UNASSIGNED: The median age was 62 years, 64% were male, and 68% had the AL lambda subtype. Patients had Mayo 2012 stage 3 in 24% and stage 4 in 28%. Cardiac involvement was present in 60% of patients, renal involvement in 72%, and 60% patients had 3 or more organs involved. Target organ was cardiac in 14(56%), renal in 7(28%), hepatic in 1(4%) and soft tissue in 3(12%). At 1 year, mortality was 20% (95% confidence interval, 8.9-41.6%) and organ response was 36% (18-57%). Hematologic response in 1-year survivors was 100%, including 30% complete and 55% very good partial response. Autologous hematopoietic cell transplant was performed in 60%; among transplanted patients, day-100 transplant-related mortality was 0. Doxycycline use was safe and not attributed to any grade 2 or higher toxicity.

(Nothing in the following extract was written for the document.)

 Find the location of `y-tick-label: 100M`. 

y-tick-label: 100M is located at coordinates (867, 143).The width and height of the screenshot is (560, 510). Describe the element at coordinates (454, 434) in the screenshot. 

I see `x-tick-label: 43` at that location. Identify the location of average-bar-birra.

UNASSIGNED: In addition to a low 1-year mortality, doxycycline use was safe and associated with high transplant utilization rate. We thus contend that doxycycline should be studied in a placebo-controlled study in newly diagnosed AL patients in the first year, particularly among patients with advanced disease and cardiac involvement.
摘要:
■虽然,在回顾性研究中,使用多西环素与改善淀粉样变性预后相关,临床试验的证据有限。
■这项强力霉素(clinicaltrials.gov:NCT02207556)治疗新诊断的轻链(AL)淀粉样变性的2期试验纳入了25例全身性AL淀粉样变性患者,接受强力霉素治疗1年以及化疗。感兴趣的结果包括死亡率,器官反应,和1年时的血液学反应率。

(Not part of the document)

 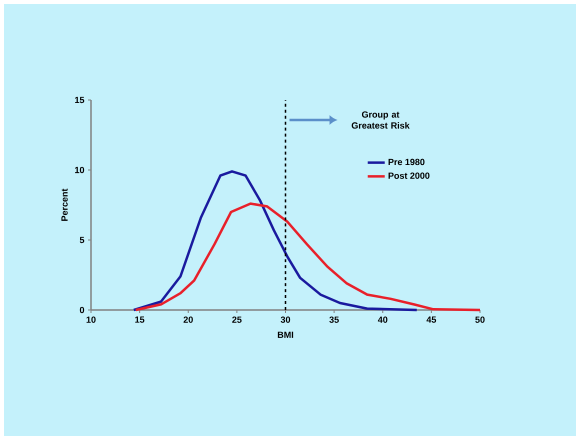 I want to click on x-axis-title: BMI, so click(x=286, y=335). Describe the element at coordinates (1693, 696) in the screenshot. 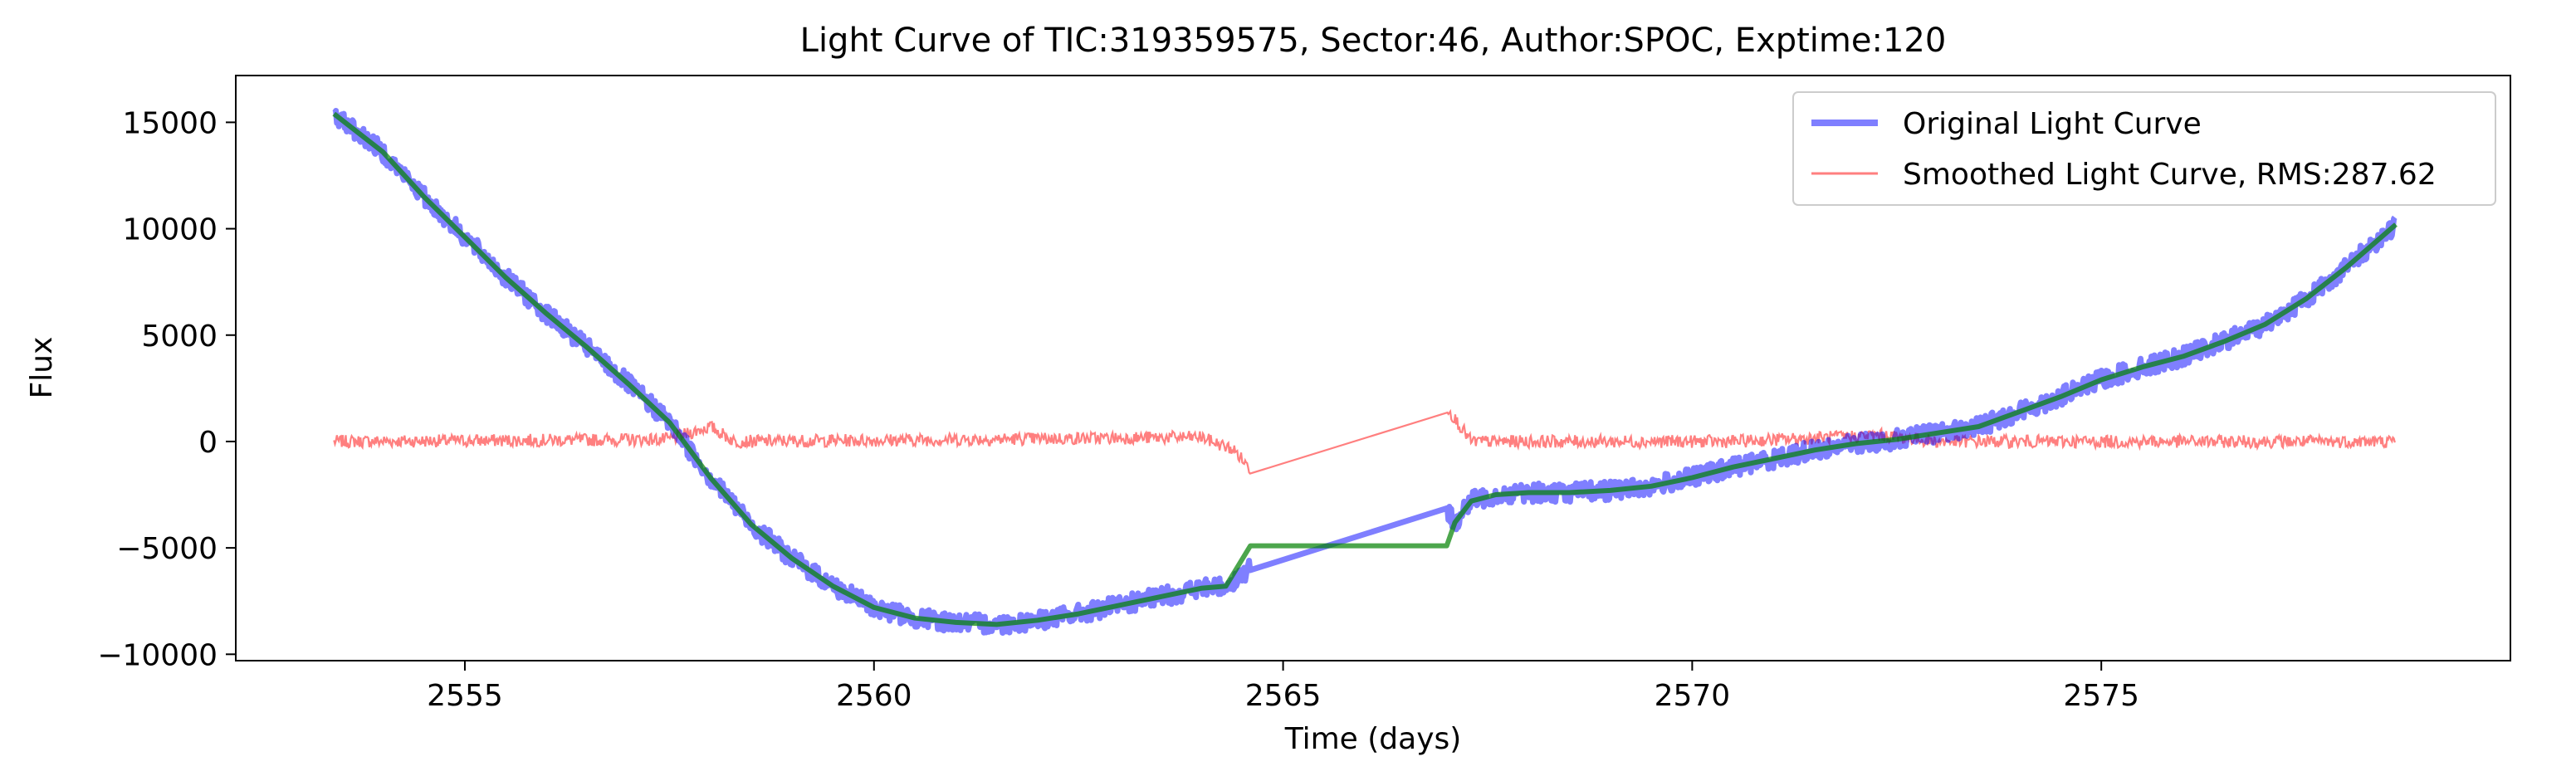

I see `x-tick-label: 2570` at that location.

■中位年龄为62岁,64%是男性,68%的人患有ALlambda亚型。患者的Mayo2012阶段3占24%,阶段4占28%。60%的患者存在心脏受累,72%的肾脏受累,60%的患者有3个或更多的器官受累。14例(56%)靶器官为心脏,肾7例(28%),肝1(4%)和软组织3(12%)。在1年,死亡率为20%(95%置信区间,8.9-41.6%)和器官反应为36%(18-57%)。1年幸存者的血液学反应为100%,包括30%完全和55%非常好的部分反应。60%进行了自体造血细胞移植;在移植的患者中,第100天移植相关死亡率为0.强力霉素的使用是安全的,没有任何2级或更高的毒性。
■除了1年死亡率低,使用多西环素是安全的,并且移植利用率高。因此,我们认为,应该在第一年对新诊断的AL患者进行安慰剂对照研究,特别是在晚期疾病和心脏受累的患者中。
■这项强力霉素(clinicaltrials.gov:NCT02207556)治疗新诊断的轻链(AL)淀粉样变性的2期试验纳入了25例全身性AL淀粉样变性患者,接受强力霉素治疗1年以及化疗。感兴趣的结果包括死亡率,器官反应,和1年时的血液学反应率。
■中位年龄为62岁,64%是男性,68%的人患有ALlambda亚型。患者的Mayo2012阶段3占24%,阶段4占28%。60%的患者存在心脏受累,72%的肾脏受累,60%的患者有3个或更多的器官受累。14例(56%)靶器官为心脏,肾7例(28%),肝1(4%)和软组织3(12%)。在1年,死亡率为20%(95%置信区间,8.9-41.6%)和器官反应为36%(18-57%)。1年幸存者的血液学反应为100%,包括30%完全和55%非常好的部分反应。60%进行了自体造血细胞移植;在移植的患者中,第100天移植相关死亡率为0.强力霉素的使用是安全的,没有任何2级或更高的毒性。
■除了1年死亡率低,使用多西环素是安全的,并且移植利用率高。因此,我们认为,应该在第一年对新诊断的AL患者进行安慰剂对照研究,特别是在晚期疾病和心脏受累的患者中。